Hors de toi, de Sandrine Girard

J’ai (enfin !) commencé à lire les quelques romans sollicités dans le cadre de la rentrée littéraire ! Oui, je sais, ce n’est pas trop tôt… Et c’est le premier roman de l’éditrice Sandrine Girard, Hors de toi, dont j’avais lu de bons avis, qui a eu l’honneur suprême d’être le premier lu !

L’histoire

« Puisqu’ils ne savent pas, puisque l’angoisse te suit partout où tu vas, c’est à toi, jour après jour, souffle après souffle, d’inventer ta survie. »
Alice a cinq ans, six ans, sept ans, onze, quinze, vingt-cinq… Elle vit intensément chaque rencontre, chaque bain de mer, chaque instant. Et la rage bout en elle, une rage compacte qui explose par intermittence quand elle ne la retourne pas contre elle-même. Ses parents ont divorcé. Ballottée d’un foyer à l’autre, elle endure en apnée la présence de ses beaux-parents: la cruauté d’une belle-mère jalouse, l’alcoolisme d’un beau-père brutal. Nulle part, elle n’est en sécurité. Ce qu’Alice cache, y compris derrière sa soif de vivre inextinguible, ce sont les violences qu’elle subit au quotidien. Car toutes ces années, Alice se tait.

Mon avis

J’ai beaucoup apprécié ce premier roman, extrêmement percutant, à la construction travaillée et à la mise en abime intelligente. Pour un premier roman Sandrine Girard frappe fort, et réussit à imposer un style !

Attention, si vous êtes sensible aux sujets relatifs à la violence domestique, réfléchissez à deux fois avant d’ouvrir ce livre, qui ne parle que de cela. Sandrine Girard nous plonge dans la vie d’Alice sur plusieurs années, une vie où la violence a malheureusement une place prépondérante depuis son plus jeune âge, et qu’elle emmène avec elle jusqu’à l’âge adulte. C’est une thématique très forte qui est développée ici par l’autrice, qui peut donner lieu à des scènes très dures. Pour autant, le livre n’est pas du tout voyeuriste, la plume reste très pudique, et s’attache davantage au ressenti d’Alice qu’à la force des coups qu’elle subit.

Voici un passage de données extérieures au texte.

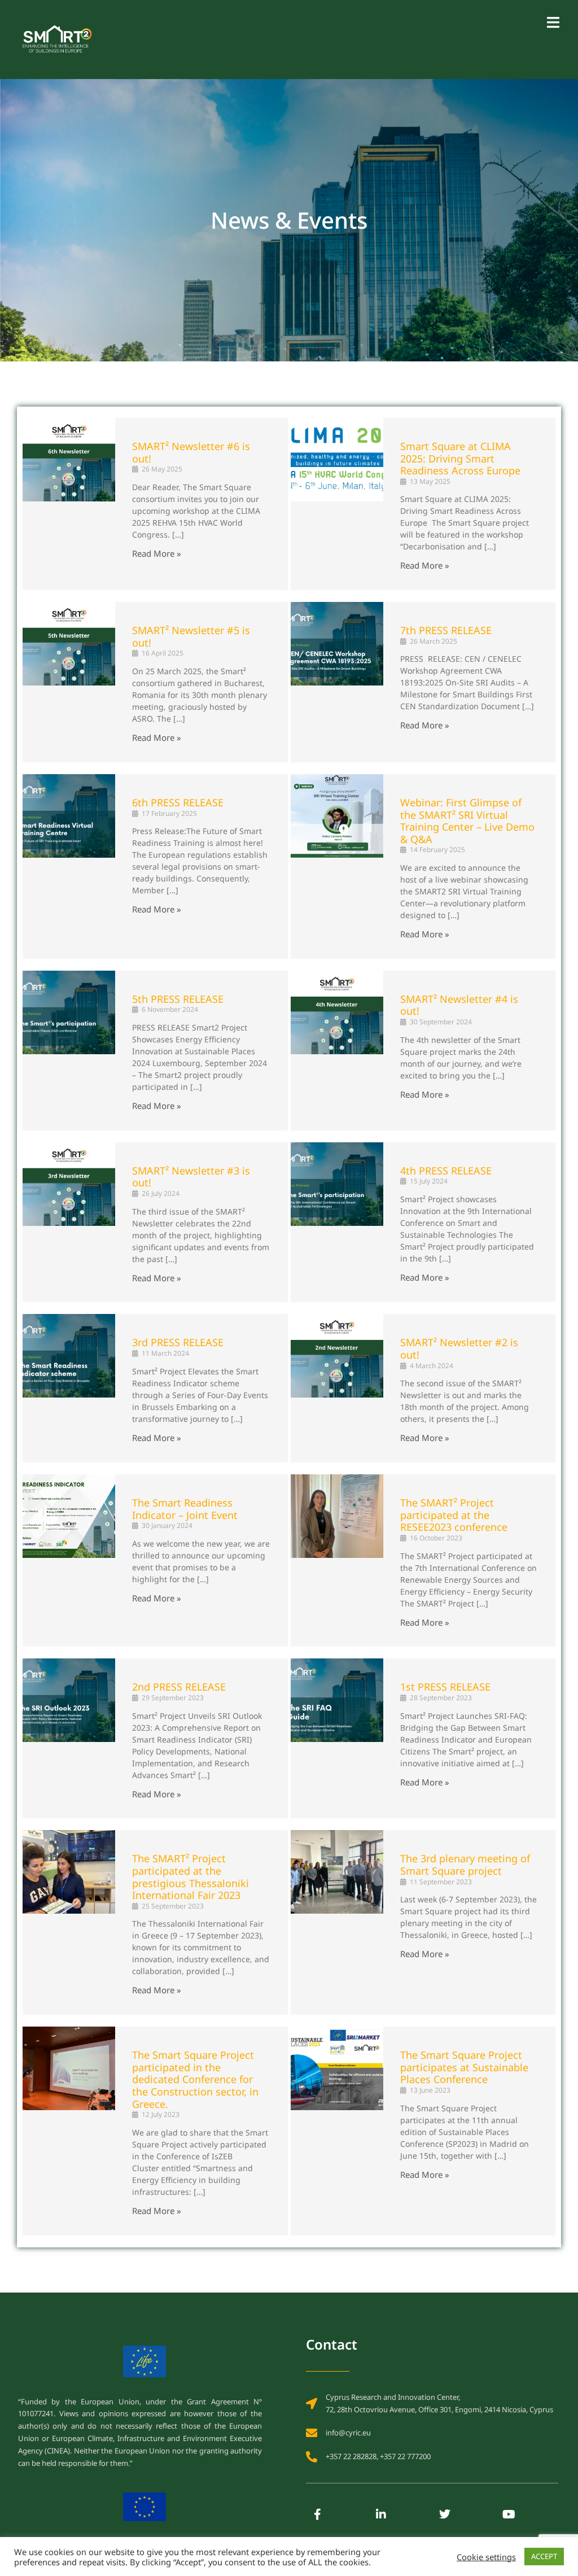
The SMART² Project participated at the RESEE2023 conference (453, 1515)
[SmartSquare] (56, 38)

Le roman ne décrit que le point de vue d’Alice, ce qui rend le tout très émouvant. Il se déroule sur plusieurs années, et nous montre les conséquences de cette enfance violente sur cette jeune femme, qui a appris trop tard à vivre plutôt qu’à survivre. J’ai déjà lu des romans sur les violences conjugales, mais la lecture d’un roman sur les violences domestiques où un enfant est au centre de l’attention, ce fut une première. Et j’ai trouvé le roman très juste. Même si j’ai parfois été perdue par la manière dont l’autrice joue avec la temporalité, passant de l’enfance à l’âge adulte puis par l’adolescence puis repasse par l’enfance; j’ai compris son choix, mais j’ai l’impression que cela m’a parfois empêché de bien appréhender l’évolution du personnage.

Sandrine Girard est indéniablement une plume à suivre, et j’espère que ce premier roman ne sera pas son dernier. J’ai beaucoup apprécié son écriture, très brute, synthétique, mais nimbée d’une espèce de justesse et de poésie. Elle a l’art de décrire la violence sans décrire les coups, donnant une pudeur au récit que j’ai beaucoup apprécié. Et surtout, elle se concentre sur la manière dont l’enfant appréhende, comprend et assimile cette violence quotidienne, qui fait partie de son monde et qu’elle intègre sans s’en rendre compte. Certaines phrases sont bouleversantes, non dans leur brutalité mais dans leur sensibilité.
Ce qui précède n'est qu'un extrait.